The Mehmed Paša Sokolović Bridge (Bosnian, Croatian, and Serbian: Most Mehmed-paše Sokolovića Cyrillic: Мост Мехмед Паше Соколовића Turkish: Sokullu Mehmet Paşa Köprüsü) is a bridge in Višegrad, over the Drina River in eastern Republika Srpska entity of Bosnia and Herzegovina. It was completed in 1577 AD by the Ottoman court architect Mimar Sinan on the order of the Grand Vizier Mehmed Paša Sokolović. UNESCO included the facility in its 2007 World Heritage List.

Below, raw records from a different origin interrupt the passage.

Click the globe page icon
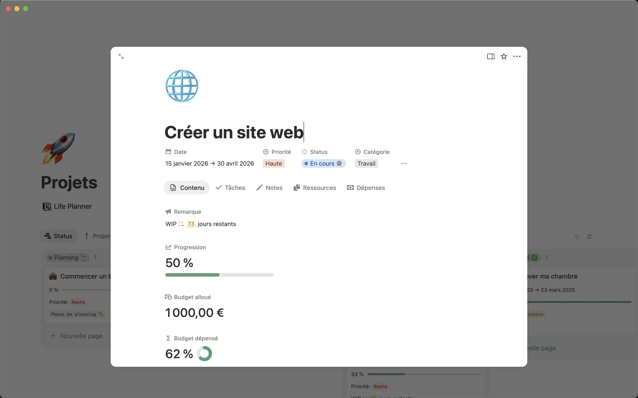Image resolution: width=638 pixels, height=398 pixels. click(182, 86)
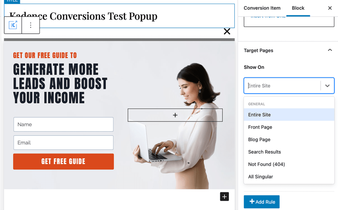The width and height of the screenshot is (338, 210).
Task: Open the Show On dropdown arrow
Action: pos(327,86)
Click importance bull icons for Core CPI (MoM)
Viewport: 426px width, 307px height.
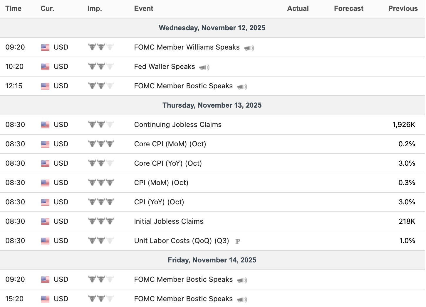(x=101, y=144)
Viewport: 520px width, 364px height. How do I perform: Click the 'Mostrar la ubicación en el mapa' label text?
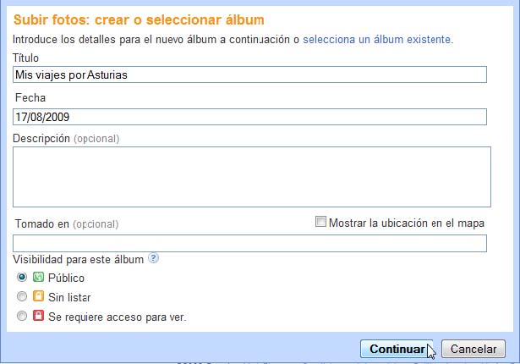click(x=407, y=223)
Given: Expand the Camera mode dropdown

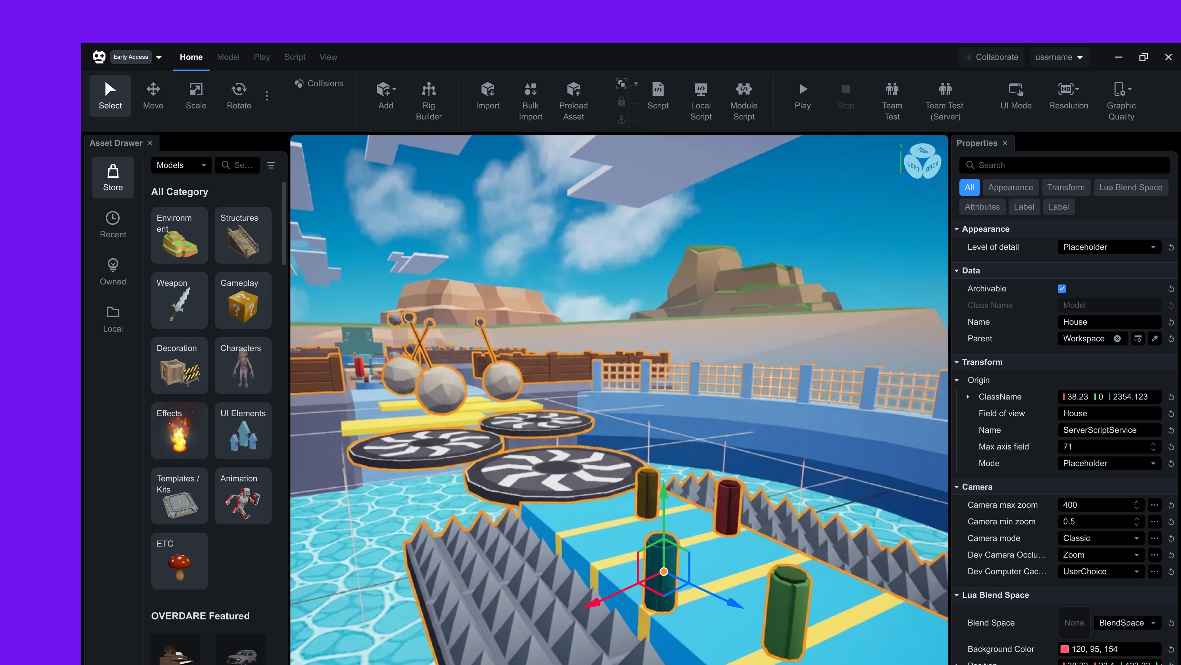Looking at the screenshot, I should tap(1101, 538).
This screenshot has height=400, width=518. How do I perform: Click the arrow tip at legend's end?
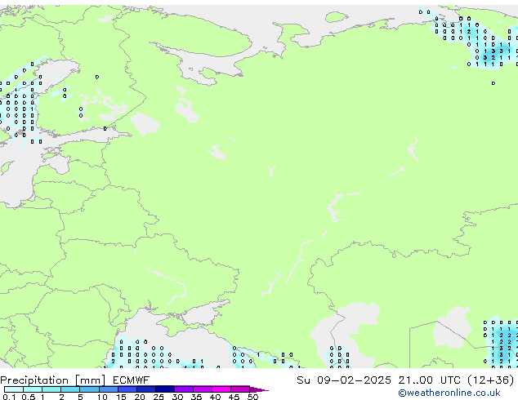pos(265,389)
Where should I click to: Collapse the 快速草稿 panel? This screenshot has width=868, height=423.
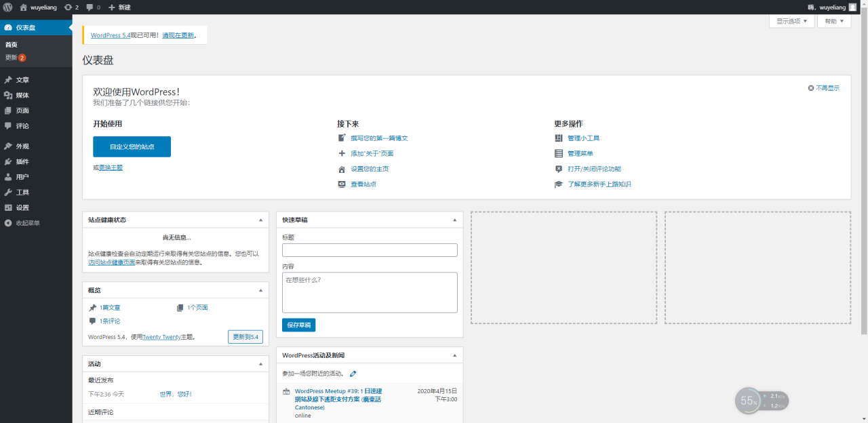454,219
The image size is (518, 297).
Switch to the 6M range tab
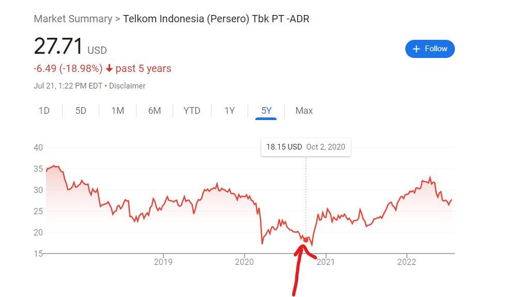(x=155, y=111)
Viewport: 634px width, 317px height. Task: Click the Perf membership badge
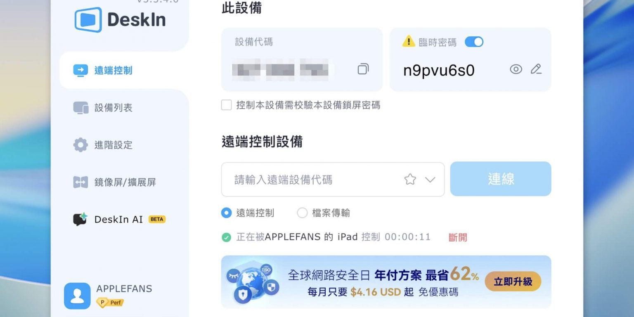(110, 303)
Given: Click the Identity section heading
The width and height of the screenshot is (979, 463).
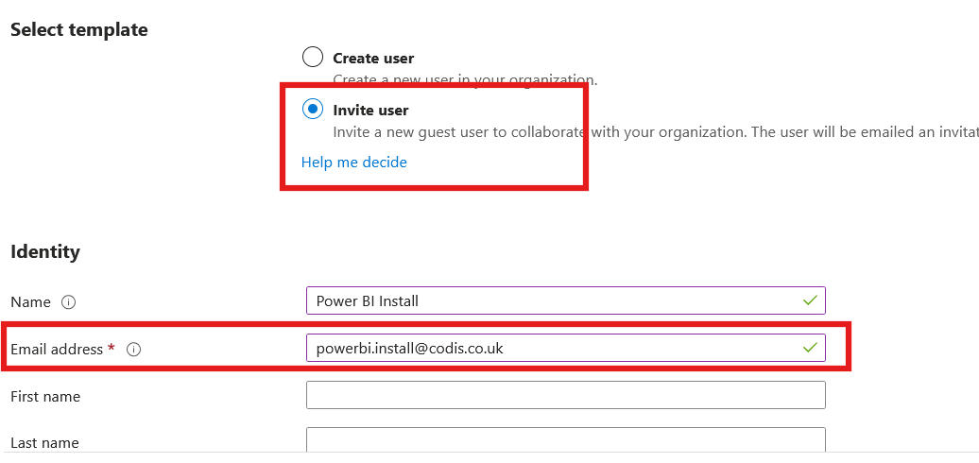Looking at the screenshot, I should tap(45, 251).
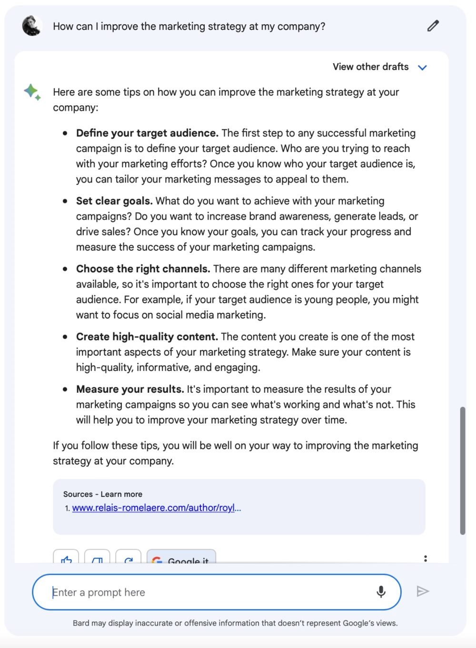
Task: Click the Sources - Learn more text
Action: [x=103, y=494]
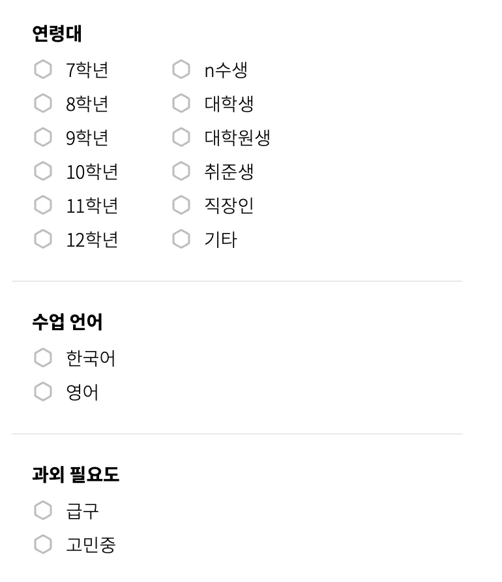Viewport: 502px width, 582px height.
Task: Select the 대학원생 option
Action: (181, 138)
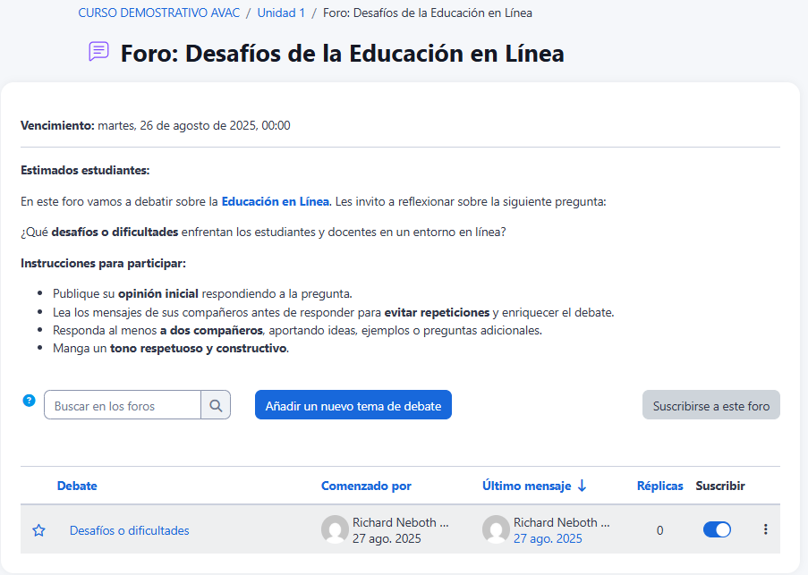Sort discussions by Réplicas column
Image resolution: width=808 pixels, height=575 pixels.
[x=659, y=486]
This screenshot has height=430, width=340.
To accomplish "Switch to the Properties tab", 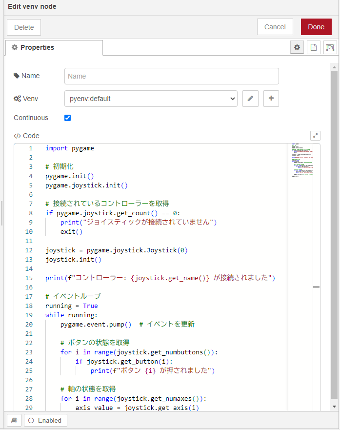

It is characteristic of the apogee of Ottoman monumental architecture and civil engineering. It numbers 11 masonry arches, with spans of 11 to 15 metres, and an access ramp at right angles with four arches on the left bank of the river. The 179.5 meter long bridge is a representative masterpiece of Mimar Koca Sinan, one of the greatest architects and engineers of the classical Ottoman period and a contemporary of the Italian Renaissance, with which his work can be compared. The unique elegance of proportion and monumental nobility of the property as a whole bear witness to the greatness of this style of architecture.
The Turkish International Co-operation and Development Agency (TIKA) provided 3.5 million euros for the reconstruction of the Mehmed Paša Sokolović Bridge. Representatives of TIKA, the BiH Commission for Co-operation with UNESCO, the RS Cultural Ministry and the Višegrad municipality signed an agreement to rebuild the bridge on April 19, 2010.
Three of its 11 arches were destroyed during World War I and five were damaged during World War II but were subsequently restored.
During the war in Bosnia and Herzegovina the bridge was a place of a brutal killings of a large number of Bosniak civilians by Serb forces during the Višegrad massacre in 1992.